7. Concluding Remarks
7. 结论
We presented PANDA, a novel message passing framework, effectively addressing the over-squashing problem in GNNs without rewiring edges. By selectively expanding the width of high-centrality nodes, PANDA promotes signal propagation to alleviate over-squashing. Our empirical evaluations show that PANDA outperforms existing graph rewiring methods in graph classification. This research contributes a pioneering approach to selectively expanding node widths in message passing and lays the groundwork for the future exploration of width-aware strategies in GNNs.
我们提出了PANDA这一创新的消息传递框架,无需重连边即可有效解决图神经网络(GNN)中的过度挤压问题。通过选择性扩展高中心性节点的宽度,PANDA促进了信号传播以缓解过度挤压。实证评估表明,PANDA在图分类任务上优于现有的图重连方法。本研究开创性地提出了消息传递中节点宽度的选择性扩展方法,为未来探索GNN中宽度感知策略奠定了基础。

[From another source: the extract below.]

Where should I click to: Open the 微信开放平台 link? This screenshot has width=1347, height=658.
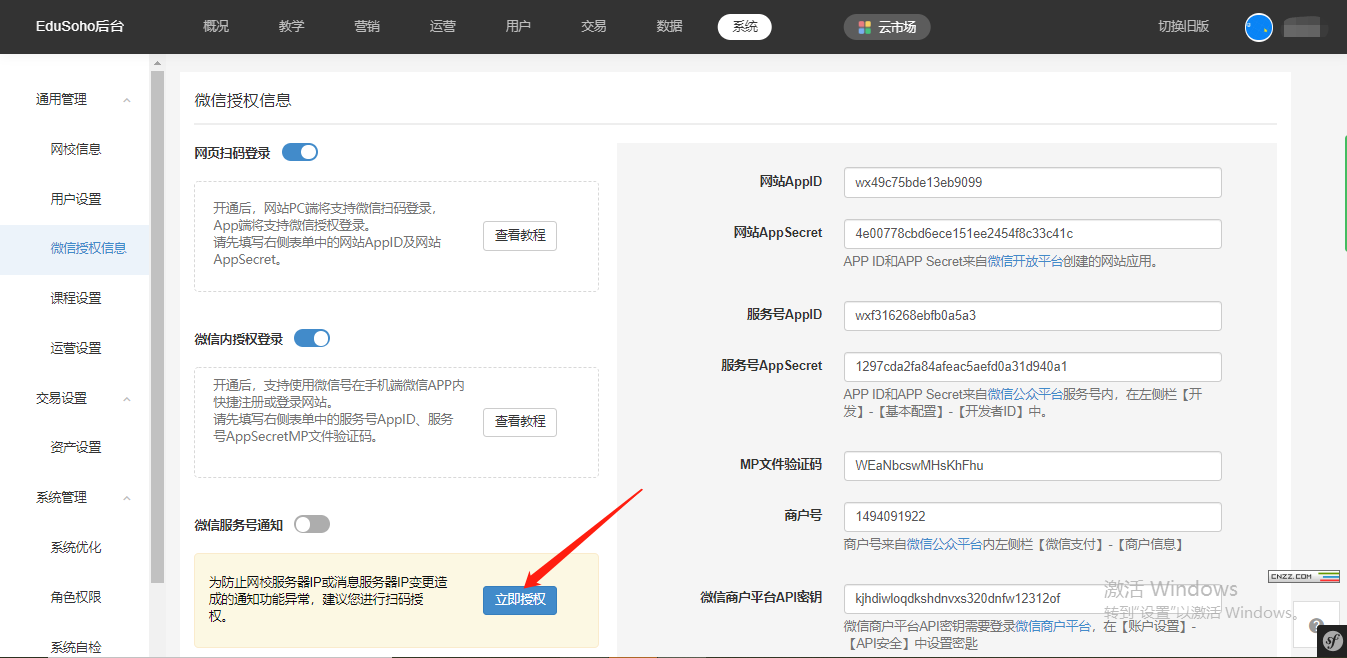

Limitations and future work. We only focus on redesigning the GNN based on sensitivity (Eq. (3)) for the width of the nodes that contribute to over-squashing. Despite our empirical evidence for mitigating over-squashing, more research is needed to prove the effects of higher widths on over-squashing. For future work, we will aim to reduce the complexity of our method and explore a much wider range of tasks to study the pros and cons of higher widths.
局限性与未来工作。我们仅专注于基于节点宽度对过度挤压的敏感性(公式(3))来重新设计GNN。尽管我们提供了缓解过度挤压的实证证据,但仍需更多研究来验证更大宽度对过度挤压的影响。未来工作中,我们将致力于降低方法的复杂度,并探索更广泛的任务范围以研究更大宽度的优缺点。